Lightweight and Streaming Debugging

General Considerations

Debugging is hard work, and mostly frustrating as one actually would like to do rather different things ... often under time pressure. Some debugging guide and easy-to-use tools are therefore desirable, we believe.

Errors can occur on different levels in the work flow. Compile-time errors, link-time errors, run-time errors. And each of them can have their plurality of causes, impacts and signatures. We cover here only run-time errors, and specifically for the HPC cases, as those are the ones most time consuming for us. Of course, we assume that you compiled your software cautiously in a clean and consistent environment. Debugging is difficult enough for well written and build software. Introducing additional side effects might render any attempt to debug errors possibly hopeless.

Debugging is about correctness! Optimization might be counter-productive for correctness! Sort your priorities!
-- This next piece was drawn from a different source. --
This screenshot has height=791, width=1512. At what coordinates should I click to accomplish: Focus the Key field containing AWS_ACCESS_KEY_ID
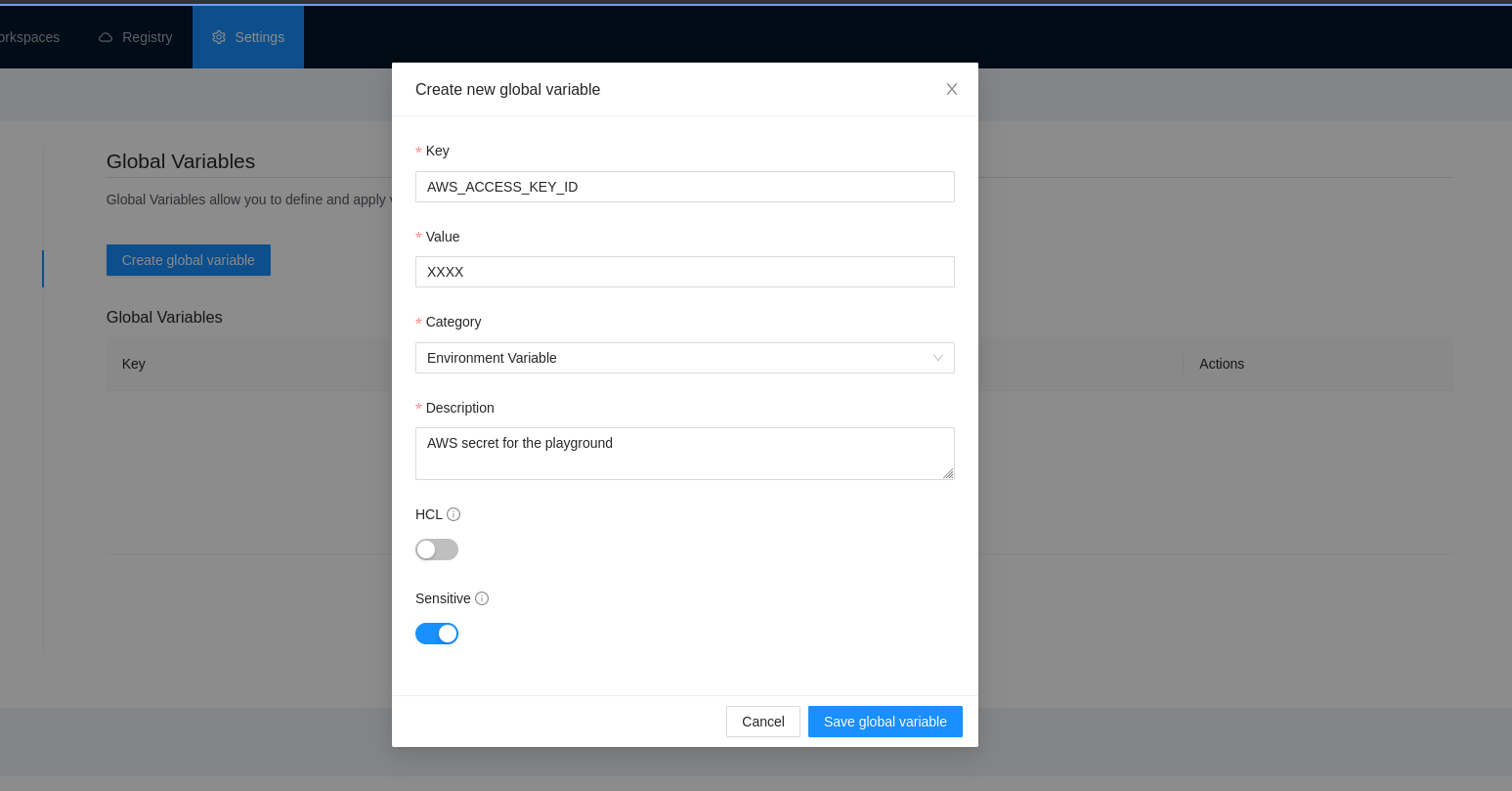click(x=684, y=187)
1. Law of Debugging: Complexity is the enemy of Debugging!

Keep your cases (specifically for testing) simple!
Keep your environment as clean and simple as possible (try to live with system defaults)!
Keep errors reproducible! Specifically, it should be always the same error which you try to debug. Hitting moving targets is much more difficult!
Keep your test cases as small and short as possible! The higher the test frequency, the higher your chance of success (and also to get help).

2. Law of Debugging: Approach the problem systematically!

Because MPI tells you that an error occurred does not at all mean that MPI is the reason!
Increase the level of verbosity! Switch on debugging output if available! Compile with -g and -traceback options. More information is helpful!
Use tools to confine temporally and spatially, where and when does the error occur, if possible!
Document your test environment! This is consistent with the requirement for reproducibility.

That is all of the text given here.